When you have a function formed by dividing one function by another, like in our exercise with the inner function \( \frac{\sin t}{t} \), you apply the quotient rule to find its derivative. The quotient rule is crucial in different calculus problems where you deal with ratios of two differentiable functions.

The formula for the quotient rule is: \ \[\frac{d}{dt}\left(\frac{u}{v}\right) = \frac{v \frac{du}{dt} - u \frac{dv}{dt}}{v^2} \ \]

• u is the numerator function. In our case, it’s \( \sin t \).
• v is the denominator function. Here, it’s \( t \).

To differentiate \( \frac{\sin t}{t} \), first calculate the derivatives of \( u \) and \( v \).

• \( \frac{du}{dt} = \cos t \) since the derivative of \( \sin t \) is \( \cos t \).
• \( \frac{dv}{dt} = 1 \) since the derivative of \( t \) is \( 1 \).

Substituting into the quotient rule gives us: \ \[\frac{t \cdot \cos t - \sin t \cdot 1}{t^2} = \frac{t \cos t - \sin t}{t^2} \ \]And that's how the quotient rule is applied to find the derivative of a division of two functions.

The chain rule is all about taking derivatives of composite functions. In this problem, the function is composite because it consists of an outer function \( \cot x \) and an inner function \( x = \frac{\sin t}{t} \).

The chain rule helps you determine the derivative of such functions by processing them layer by layer. Simply put, differentiate the outer function and multiply it by the derivative of the inner function.

Use the formula: \ \[\frac{d}{dt}[\text{outer function (inner function)}] = \text{outer derivative} \cdot \text{inner derivative}\ \]

• Here, the outer function is \( \cot(x) \) with a derivative of \( -\csc^2(x) \).
• We previously calculated the derivative of the inner function as \( \frac{t \cos t - \sin t}{t^2} \).

Substituting the derivatives into the chain rule formula, you find the derivative: \ \[\frac{dq}{dt} = -\csc^2\left(\frac{\sin t}{t}\right) \cdot \frac{t\cos t - \sin t}{t^2} \ \]The chain rule effectively combines the derivative processes in an organized way allowing you to handle complex functions smoothly.

Understanding how to differentiate trigonometric functions is essential in calculus, especially for more complex equations involving these functions. In our exercise, the function \( q = \cot \left( \frac{\sin t}{t} \right) \) involves the cotangent function, which is a trigonometric function.

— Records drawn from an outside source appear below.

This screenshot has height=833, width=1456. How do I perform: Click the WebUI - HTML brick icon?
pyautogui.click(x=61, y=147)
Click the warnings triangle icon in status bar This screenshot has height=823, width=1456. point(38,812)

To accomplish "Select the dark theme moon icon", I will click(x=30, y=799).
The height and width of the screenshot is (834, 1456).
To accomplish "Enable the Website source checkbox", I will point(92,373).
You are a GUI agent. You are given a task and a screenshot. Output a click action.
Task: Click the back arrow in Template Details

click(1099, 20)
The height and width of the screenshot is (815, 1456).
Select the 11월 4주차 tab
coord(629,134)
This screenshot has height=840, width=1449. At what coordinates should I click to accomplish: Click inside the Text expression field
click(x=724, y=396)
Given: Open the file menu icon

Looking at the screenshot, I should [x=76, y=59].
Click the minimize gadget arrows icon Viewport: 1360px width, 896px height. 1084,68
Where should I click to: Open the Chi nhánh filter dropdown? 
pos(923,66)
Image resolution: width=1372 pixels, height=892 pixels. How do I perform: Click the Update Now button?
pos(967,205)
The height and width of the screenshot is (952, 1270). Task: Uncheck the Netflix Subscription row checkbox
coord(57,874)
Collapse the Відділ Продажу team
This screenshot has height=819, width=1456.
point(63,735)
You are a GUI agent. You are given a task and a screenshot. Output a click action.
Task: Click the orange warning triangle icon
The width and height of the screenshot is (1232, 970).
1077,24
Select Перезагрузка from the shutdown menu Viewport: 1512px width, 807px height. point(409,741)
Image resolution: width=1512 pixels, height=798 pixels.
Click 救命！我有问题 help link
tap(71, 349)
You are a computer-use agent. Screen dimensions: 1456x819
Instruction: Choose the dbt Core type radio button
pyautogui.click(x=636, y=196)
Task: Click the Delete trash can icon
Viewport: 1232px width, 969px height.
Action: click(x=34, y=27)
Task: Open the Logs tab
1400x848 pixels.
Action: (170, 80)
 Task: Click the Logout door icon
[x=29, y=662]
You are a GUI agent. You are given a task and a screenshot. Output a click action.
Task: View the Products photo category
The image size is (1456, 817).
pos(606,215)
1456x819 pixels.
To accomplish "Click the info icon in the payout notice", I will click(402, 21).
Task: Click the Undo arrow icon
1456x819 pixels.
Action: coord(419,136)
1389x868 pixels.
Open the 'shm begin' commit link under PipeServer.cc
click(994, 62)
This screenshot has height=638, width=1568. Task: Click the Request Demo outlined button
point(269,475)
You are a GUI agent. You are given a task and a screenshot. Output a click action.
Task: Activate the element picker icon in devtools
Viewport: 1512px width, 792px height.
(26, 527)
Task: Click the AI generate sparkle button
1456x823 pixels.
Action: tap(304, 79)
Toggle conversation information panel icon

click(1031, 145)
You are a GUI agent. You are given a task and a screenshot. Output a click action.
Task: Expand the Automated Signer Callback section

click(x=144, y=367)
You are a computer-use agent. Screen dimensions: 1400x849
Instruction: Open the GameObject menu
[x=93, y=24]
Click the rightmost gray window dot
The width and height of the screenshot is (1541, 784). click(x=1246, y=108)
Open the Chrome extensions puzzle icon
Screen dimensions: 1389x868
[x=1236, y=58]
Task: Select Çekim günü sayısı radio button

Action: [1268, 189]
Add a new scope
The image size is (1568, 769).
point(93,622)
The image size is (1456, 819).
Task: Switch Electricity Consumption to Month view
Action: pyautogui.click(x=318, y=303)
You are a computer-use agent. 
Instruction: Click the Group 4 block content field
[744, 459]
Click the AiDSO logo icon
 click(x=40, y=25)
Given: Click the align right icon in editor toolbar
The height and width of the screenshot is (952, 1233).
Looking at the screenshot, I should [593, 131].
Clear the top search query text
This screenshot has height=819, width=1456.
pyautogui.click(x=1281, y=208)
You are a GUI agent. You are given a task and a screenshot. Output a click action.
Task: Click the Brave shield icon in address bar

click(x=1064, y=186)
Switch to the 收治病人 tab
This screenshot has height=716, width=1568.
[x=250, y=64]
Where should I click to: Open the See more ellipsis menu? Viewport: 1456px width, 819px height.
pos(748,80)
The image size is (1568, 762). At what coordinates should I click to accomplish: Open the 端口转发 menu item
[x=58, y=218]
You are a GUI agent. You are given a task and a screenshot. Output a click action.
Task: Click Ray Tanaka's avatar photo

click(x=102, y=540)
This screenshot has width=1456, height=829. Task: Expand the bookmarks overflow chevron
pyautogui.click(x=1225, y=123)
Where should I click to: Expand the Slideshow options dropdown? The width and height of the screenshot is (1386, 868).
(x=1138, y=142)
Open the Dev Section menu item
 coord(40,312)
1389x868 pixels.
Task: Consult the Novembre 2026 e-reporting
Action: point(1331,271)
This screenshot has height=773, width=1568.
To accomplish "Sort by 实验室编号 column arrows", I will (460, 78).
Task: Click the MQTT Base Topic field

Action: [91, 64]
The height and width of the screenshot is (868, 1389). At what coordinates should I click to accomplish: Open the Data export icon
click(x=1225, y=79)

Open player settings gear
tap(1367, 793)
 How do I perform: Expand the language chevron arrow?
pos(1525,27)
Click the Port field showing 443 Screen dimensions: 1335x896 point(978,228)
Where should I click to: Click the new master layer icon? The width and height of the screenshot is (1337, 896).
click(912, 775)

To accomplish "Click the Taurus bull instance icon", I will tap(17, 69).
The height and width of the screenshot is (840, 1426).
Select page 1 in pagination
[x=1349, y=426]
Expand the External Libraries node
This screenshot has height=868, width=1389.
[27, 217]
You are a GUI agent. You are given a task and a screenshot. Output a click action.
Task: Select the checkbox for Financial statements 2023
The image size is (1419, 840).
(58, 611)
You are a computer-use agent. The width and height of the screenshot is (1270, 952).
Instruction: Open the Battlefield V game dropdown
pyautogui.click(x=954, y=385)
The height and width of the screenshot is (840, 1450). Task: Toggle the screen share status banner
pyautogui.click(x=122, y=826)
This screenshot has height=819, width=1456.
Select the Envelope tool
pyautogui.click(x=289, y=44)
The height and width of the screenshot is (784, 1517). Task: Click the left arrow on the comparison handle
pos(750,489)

Trigonometric derivatives are fundamental and include:

• The derivative of \( \sin t \) is \( \cos t \).
• The derivative of \( \cos t \) is \( -\sin t \).
• The derivative of \( \tan t \) is \( \sec^2 t \).
• The derivative of \( \cot t \) is \( -\csc^2 t \).
• The derivative of \( \sec t \) is \( \sec t \tan t \).
• The derivative of \( \csc t \) is \( -\csc t \cot t \).

In our problem, knowing \( \cot t = \frac{1}{\tan t} \), and its derivative \( -\csc^2 t \) is directly used to solve it.
Each trigonometric function follows set differentiation rules, which you apply depending on the given variable or angle in the function.

Having memorized these basic derivatives helps you compute these problems faster and be more efficient in approaching similar calculus challenges.